One person, big difference: Alumna leads the fight against hunger

Joan McNerney Skudera ’96 launches grassroots effort to enact positive change

Joan McNerney Skudera ’96 and husband Matt, MBA ’99

“I grew up in a family of seven children in Hawthorne, New Jersey. My parents were an inspiration to me because, no matter what we had or did not have, they always donated food to the food pantry. About a year ago, I realized that my parents were much better in their commitment to feeding the hungry than I was.”

These were the opening lines to an email sent out by Joan McNerney Skudera ’96 on the night of Nov. 14, 2016. She sent the message to friends, family and acquaintances with a mission to secure 100 volunteers, or ambassadors against hunger, within 24 hours. The ambassadors were asked to donate pre-designated food items to Skudera’s Midland Park home on the first Wednesday of each month. She and her family members would then distribute the collected goods across four local food pantries.

Skudera met her goal, securing 100 do-gooders in 24 hours. Three weeks later, as she, husband Matt (MBA ’99) and the couple’s children collected and distributed the donated goods, “Ambassadors Against Hunger” was born.

Between December 2016 and September 2017, Ambassadors Against Hunger has grown to include more than 150 volunteers who have donated more than 3,200 food items. Those items are divided amongst The Midland Park Children’s Love Fund, Social Service Association of Ridgewood & Vicinity, Borough of Fair Lawn Food Pantry, and the food pantry of St. Anthony RC Church in Hawthorne.

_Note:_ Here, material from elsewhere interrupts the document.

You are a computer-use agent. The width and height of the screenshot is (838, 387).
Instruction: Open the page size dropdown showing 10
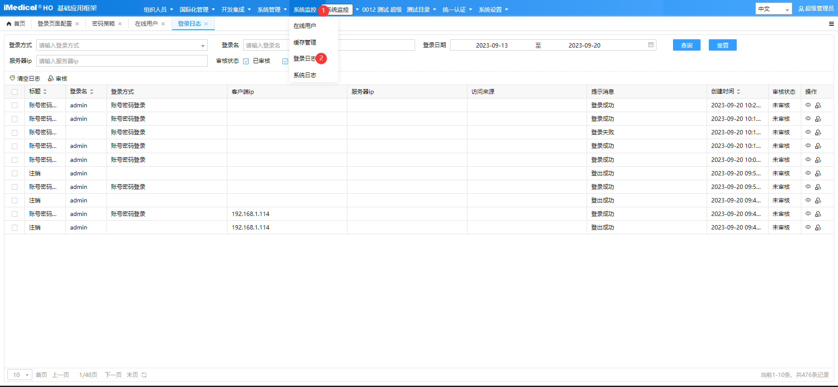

“We’re just so impressed that people are so kind and generous; people are actually thanking me for letting them help,” Skudera says. Four ambassadors have even recently volunteered to be the respective liaisons to each food pantry, taking care of the drop-offs to each facility so the Skudera family doesn’t have to worry about such. 

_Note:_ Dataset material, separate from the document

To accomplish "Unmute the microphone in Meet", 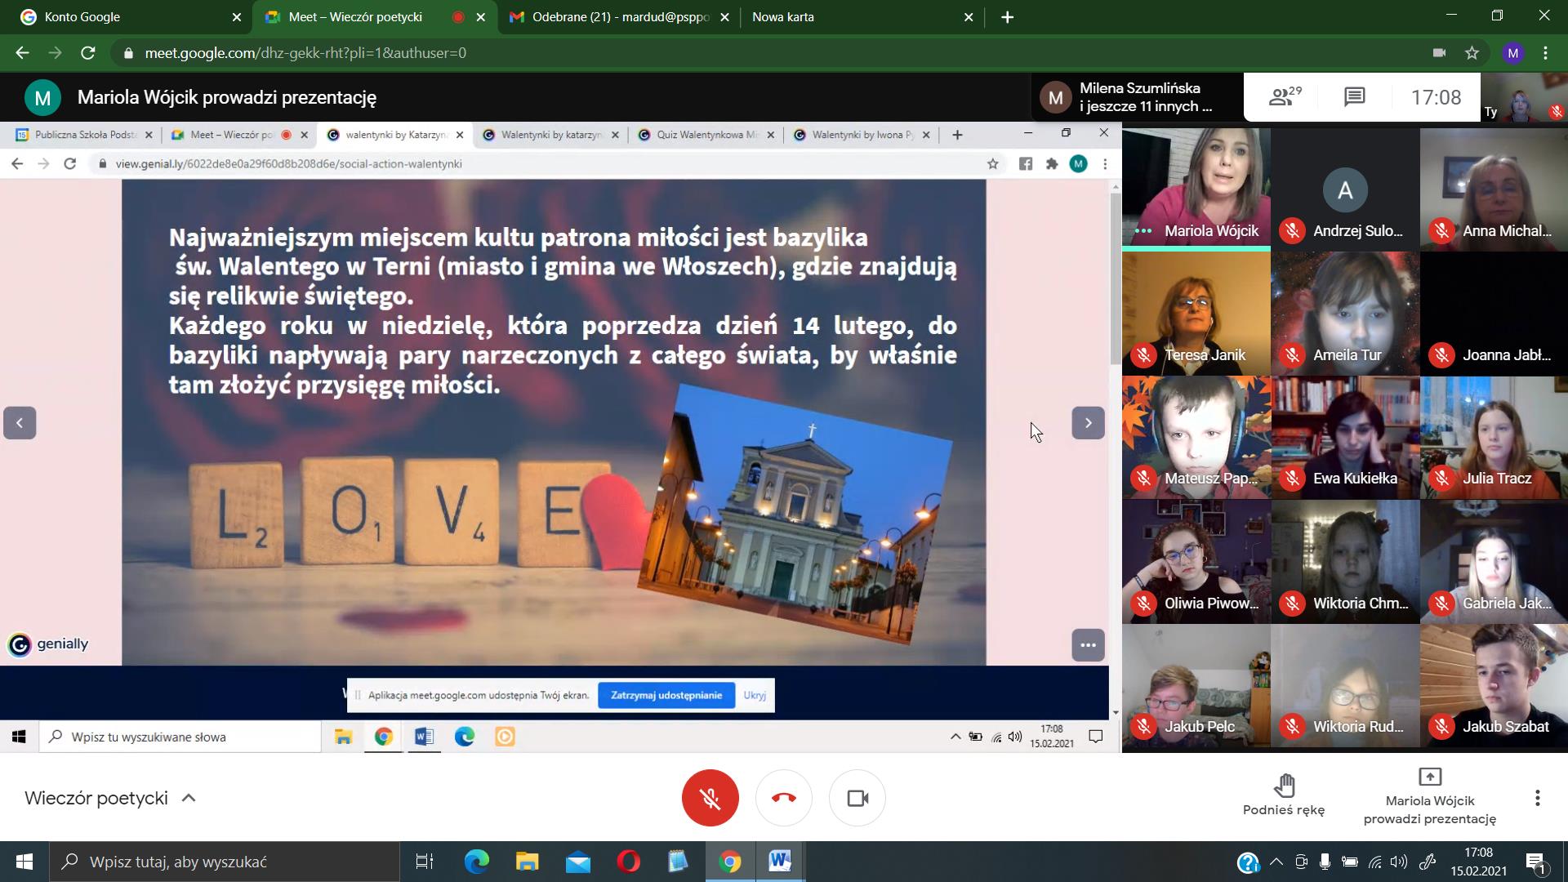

Meanwhile, Skudera’s 14-year-old son has recruited his friends to join him in working curbside at the family’s home to gather donations from ambassadors. “They’re into a routine. Unless they have sports or some afterschool activity, they come and they enjoy helping out,” Skudera explains of the teen volunteers.

The alumna provides her ambassadors with a calendar for the whole year, designating a different food item to donate each month. August was peanut butter and jelly; September is rice and beans; October is macaroni and cheese.

“At first, we received a ‘thank you’ from each food pantry, and then after a few times of us delivering goods, it turned to, ‘Wait a minute. Who are you guys?’” Skudera says, laughing. “We’ve gotten letters from people who have benefitted from the program … they really, really do appreciate this.”

“Ambassadors Against Hunger has been so generous to us,” says Arlene De Pauw, who volunteers at the food pantry of St. Anthony RC Church. “Sometimes, certain items get low and the group’s donations just seem to pop in at the right time. We were basically out of jelly in August, and when they gave us a donation of peanut butter and jelly, it was a wonderful help. They’ve been a blessing to us.”

Inspired by what she has started, others have reached out to Skudera and asked if they could copy the program in their hometowns. Skudera has enthusiastically encouraged such each time. Whether each new group is using the same “Ambassadors Against Hunger” name, she isn’t sure.

The Skudera family hopes to have a total of 200 ambassadors on its roster by December. Though ambassadors are asked to drop items off at the Skudera house on the first Wednesday of each month, pickup can be arranged for those who need it. Additionally, those who wish to ship their donations can send them to the office of one of the ambassadors. “We did have someone in Hawaii once who wanted to help,” Skudera says, underscoring the need for a shipping option.

Anyone who is interested in becoming an ambassador or learning more about the program is encouraged to email Skudera at

“This has been really great so far,” Skudera says of her philanthropic venture. “I think people get really busy and we forget about helping others … But family-wise, we get more from the program than we give.”